>> start Document passage

Anybody who wants to solve this particular problem is going to have to face a number of challenges. One of those is deciding whether to allow an operation if there are multiple active LSMs and they disagree with each other. The simplest approach there is to give any LSM veto power; all modules that express an opinion on any specific operation must agree to allow it, or it will be denied. The hardest problems may well be elsewhere. Figuring out what the user-space interfaces should look like when multiple LSMs are active is not straightforward; tracking down policy problems can be painful even when there is only one module in the mix.

Another significant problem is giving LSMs the means to attach their own metadata to objects in the system. The original LSM patches handled this by adding pointers to various kernel data structures, but no provision was made for the problem of multiple modules needing to store data. Any solution has to allow LSMs to cooperate in this regard as well while, at the same time, not having a measurable effect on performance.

A viable solution?

Schaufler does not lack for persistence; ten years after starting on this project, he is still trying to get a solution for security-module stacking that addresses these problems into the mainline kernel. Version 38 of his stacking patch set was posted in late September; it does not solve the entire problem, but it does make it possible to stack the AppArmor LSM with any other module. After all those years and versions, it might not be surprising to learn that Schaufler is ready to see this work merged; back in August, he asked whether that could happen during the 6.1 kernel cycle:

I would like very much to get v38 or v39 of the LSM stacking for Apparmor patch set in the LSM next branch for 6.1. The audit changes have polished up nicely and I believe that all comments on the integrity code have been addressed. The interface_lsm mechanism has been beaten to a frothy peak.

This plan was complicated by an independent event, though: longtime LSM maintainer James Morris stepped aside and Paul Moore took over the maintainership of that subsystem. This change arguably had both positive and negative effects with regard to the stacking patches. On the positive side, Moore appears to have more time to engage with the stacking patch set and a stronger desire to see it merged into the mainline. Less positive, at least with regard to a quick merging of the patches, is that Moore felt the need to re-review the patch set from the beginning, which inevitably led to comments and requests for changes.

>> end Document passage

** Given task A **
In the listing, copy out the lines verbatim, starting at the line containing "clearly (252, 827)" and continuing through the final line of the listing.

>> start Available records

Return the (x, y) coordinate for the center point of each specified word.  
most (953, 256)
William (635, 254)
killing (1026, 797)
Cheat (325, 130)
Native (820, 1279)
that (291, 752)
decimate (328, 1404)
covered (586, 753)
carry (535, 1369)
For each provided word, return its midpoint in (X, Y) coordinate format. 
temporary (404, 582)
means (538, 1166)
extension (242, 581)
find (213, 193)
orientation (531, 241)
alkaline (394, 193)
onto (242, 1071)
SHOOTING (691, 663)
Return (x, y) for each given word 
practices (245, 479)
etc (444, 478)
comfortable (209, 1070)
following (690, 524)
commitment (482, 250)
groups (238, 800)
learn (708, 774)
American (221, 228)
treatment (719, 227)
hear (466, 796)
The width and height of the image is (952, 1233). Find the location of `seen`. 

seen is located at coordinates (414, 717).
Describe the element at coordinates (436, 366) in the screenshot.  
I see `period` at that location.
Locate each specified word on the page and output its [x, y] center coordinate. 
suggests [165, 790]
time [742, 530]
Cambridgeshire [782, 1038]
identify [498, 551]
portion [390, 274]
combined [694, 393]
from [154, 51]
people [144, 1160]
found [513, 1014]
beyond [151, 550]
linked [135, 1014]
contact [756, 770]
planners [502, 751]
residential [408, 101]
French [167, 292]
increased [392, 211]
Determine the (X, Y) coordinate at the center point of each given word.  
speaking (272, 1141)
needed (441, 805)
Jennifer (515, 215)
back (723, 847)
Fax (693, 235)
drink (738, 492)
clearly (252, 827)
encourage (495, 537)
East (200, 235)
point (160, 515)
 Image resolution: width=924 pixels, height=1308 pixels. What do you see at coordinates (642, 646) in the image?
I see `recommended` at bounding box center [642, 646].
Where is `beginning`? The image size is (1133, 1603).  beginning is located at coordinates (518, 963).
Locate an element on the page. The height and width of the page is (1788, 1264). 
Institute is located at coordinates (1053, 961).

>> end Available records

** Given task B **
In the passage on security-module stacking, which version of Schaufler's stacking patch set was posted in late September?

** Right answer A **
clearly (252, 827)
encourage (495, 537)
East (200, 235)
point (160, 515)
 Image resolution: width=924 pixels, height=1308 pixels. What do you see at coordinates (642, 646) in the image?
I see `recommended` at bounding box center [642, 646].
Where is `beginning`? The image size is (1133, 1603).  beginning is located at coordinates (518, 963).
Locate an element on the page. The height and width of the page is (1788, 1264). 
Institute is located at coordinates (1053, 961).

** Right answer B **
Version 38.